Количество суицидов стало увеличиваться еще в XIX веке — с началом индустриализации, ростом бедности, повышением стоимости жизни, распространением алкоголизма и туберкулеза. В той или иной степени все перечисленное имеет отношение и к Такка. Современные данные показывают рост самоубийств именно среди «побежденных» — при окончании таких конфликтов, как Вторая мировая война. Лоренцо был именно таким побежденным.
Для меня оказалось открытием, что еще в 1976 году философ Вильгельм Камлах[1449] апеллировал к общественному признанию «права на собственную смерть». А Махо писал: «Суицид, оправданный возрастом, одиночеством, неизлечимой болезнью или тяжело переносимой болью, сегодня в целом принимается обществом, и пассивная эвтаназия разрешена почти во всех европейских странах[1450]». И подытоживал, прежде чем углубиться в специфическую тему мученичества и «политического суицида»: «Самоубийство как форма политического протеста — это в некотором смысле аналог мученичества». Махо сравнивал «живые факелы» 1960-х годов с отказом от еды как со «своеобразным внутренним медленным сгоранием». Эти слова автор поместил в более широкий контекст «культуры радикального отказа»[1451].
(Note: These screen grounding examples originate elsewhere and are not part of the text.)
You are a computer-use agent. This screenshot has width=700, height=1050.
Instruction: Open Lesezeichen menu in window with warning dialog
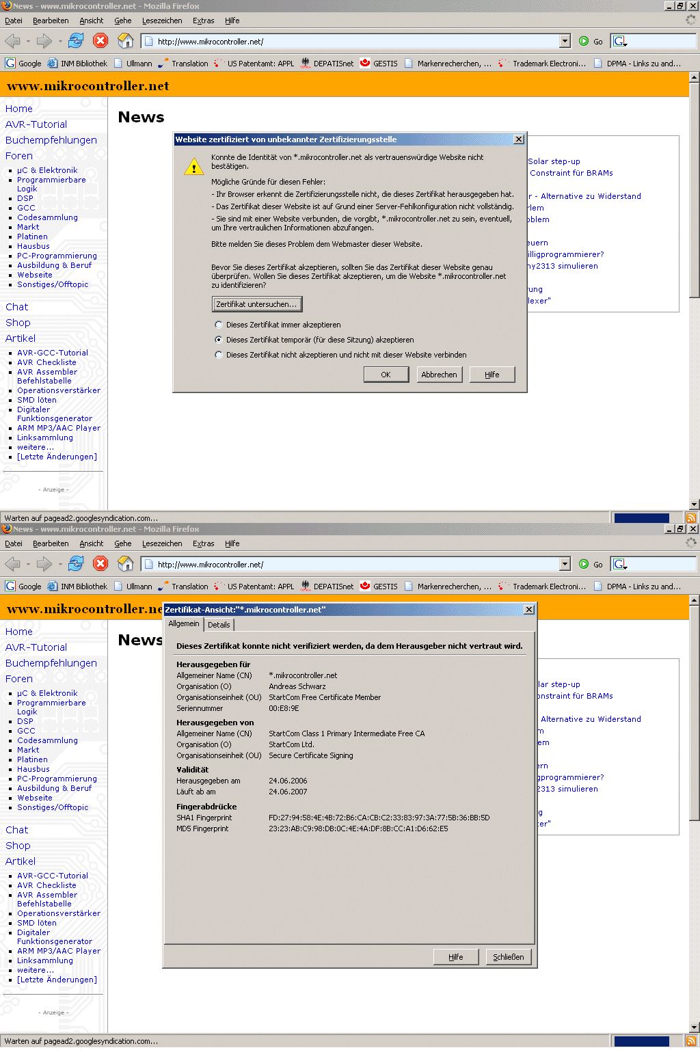(162, 21)
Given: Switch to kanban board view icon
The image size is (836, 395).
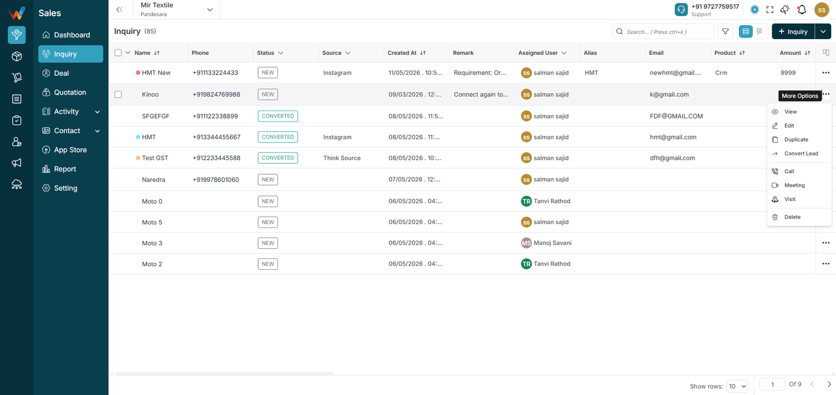Looking at the screenshot, I should pyautogui.click(x=760, y=31).
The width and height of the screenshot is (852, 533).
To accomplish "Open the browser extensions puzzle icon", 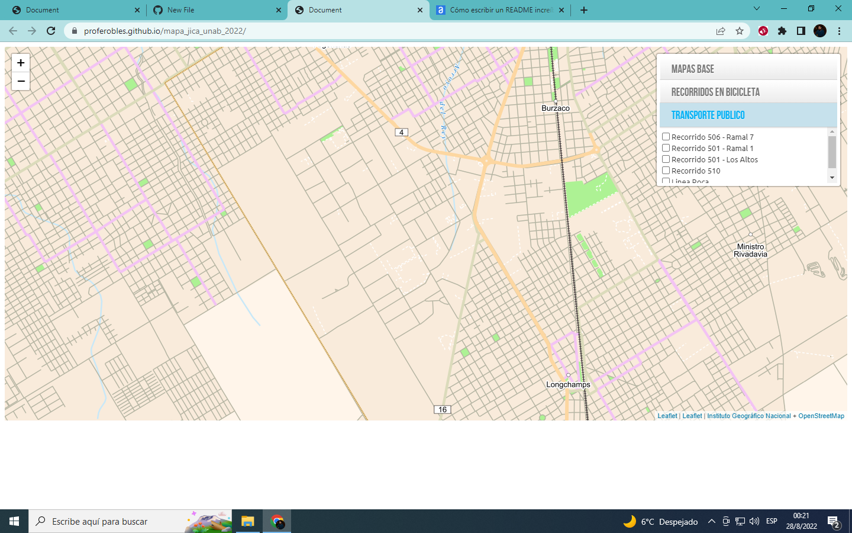I will click(782, 31).
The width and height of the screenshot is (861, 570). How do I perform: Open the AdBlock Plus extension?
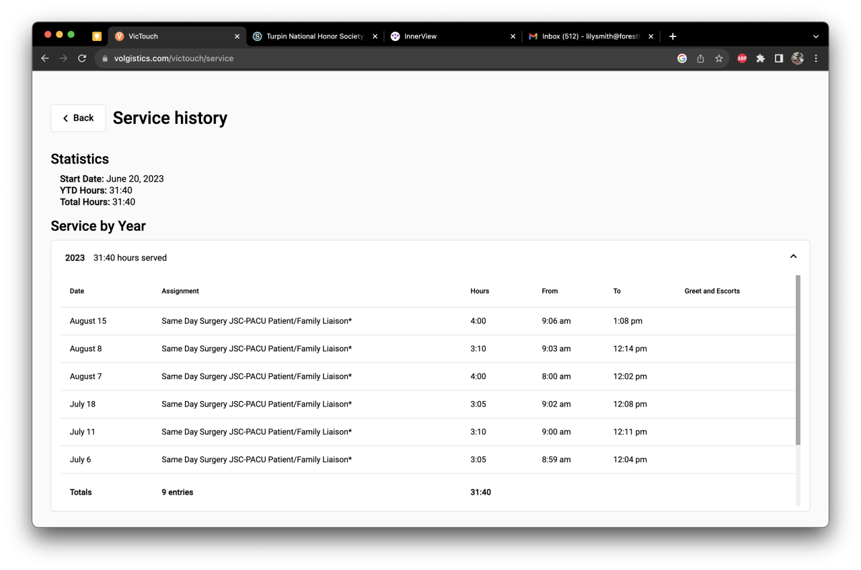point(742,59)
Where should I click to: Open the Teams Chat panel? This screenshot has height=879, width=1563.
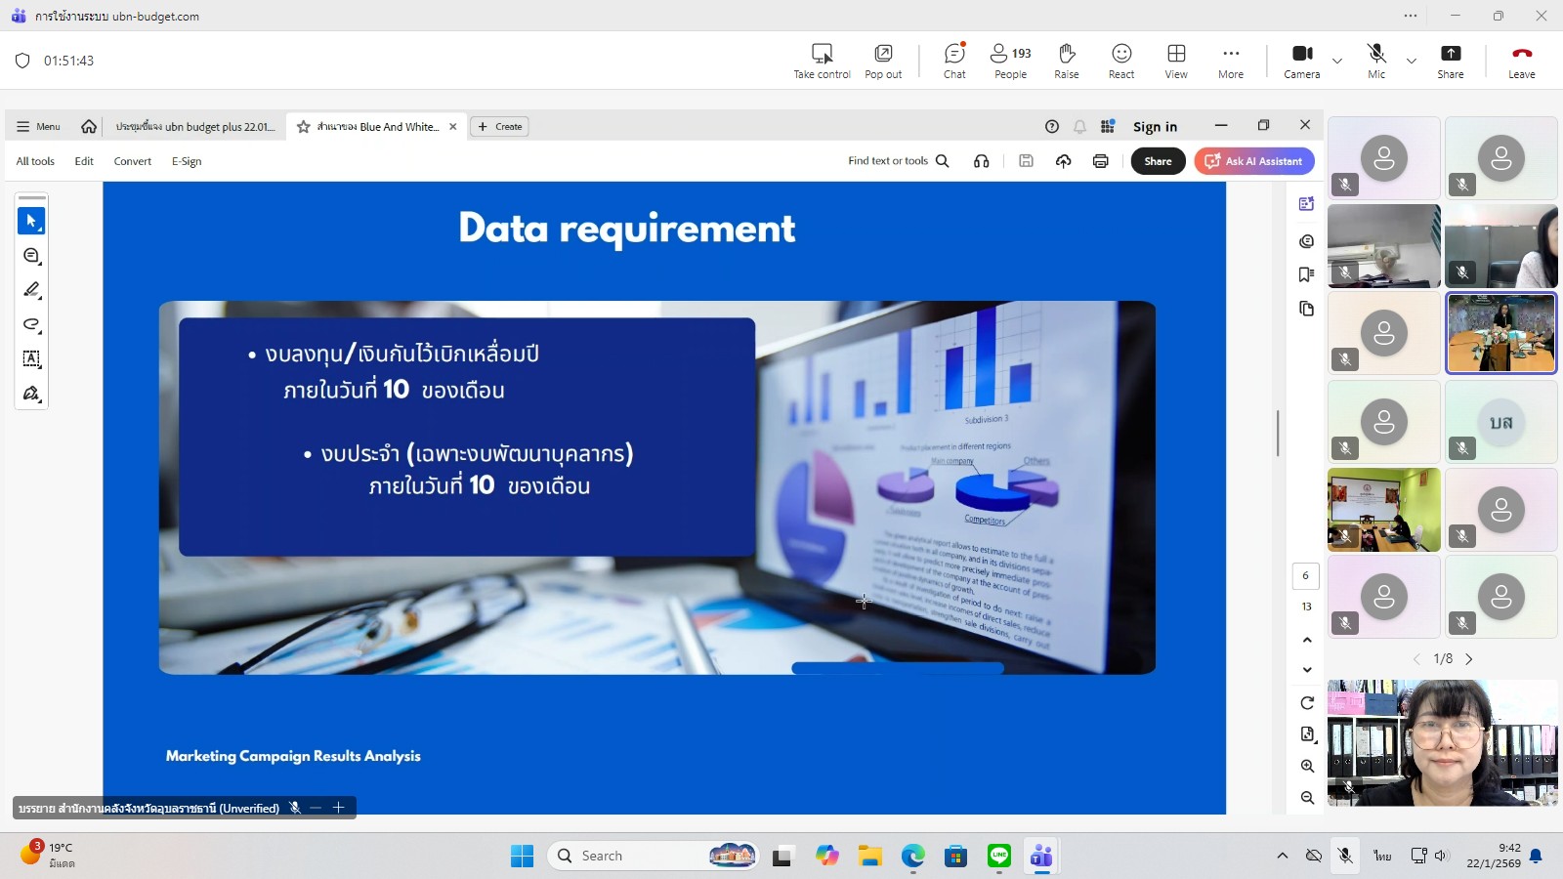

У меня на мгновение как будто даже получилось хотя бы частично понять причину, по которой Лоренцо «не хотелось больше жить» (фраза годами звучала в моей голове). Почему он отказался от мира и обрек себя на медленное и неумолимое умирание? Примо написал об этом в «Лилит», размышляя над непреодолимым желанием своего друга «уйти из мира».
Леви часто цитировал «Тевье-молочника» Шолом-Алейхема[1452] — muradur из Фоссано тоже был «человек… простой»[1453], но имел представление, «для чего живет человек»[1454], [1455].
Он бился изо всех сил, но в отчаянном жесте протеста более или менее осознанно решил уйти из жизни.
2В «Канувших и спасенных» — «духовном завещании»[1456], которое он сам называл «моральной книгой»[1457], в «шедевре саморефлексии»[1458] (как выразился Бельполити), — в главе «Серая зона» Леви пишет: «Дьявольский порядок, созданный национал-социализмом, чудовищная коррупционная власть, от которой трудно было уберечься; она принижала своих жертв, делала их похожими на себя, превращала в сообщников, крупных и мелких. Чтобы противостоять ей, нужно было иметь очень твердые моральные устои»[1459], [1460].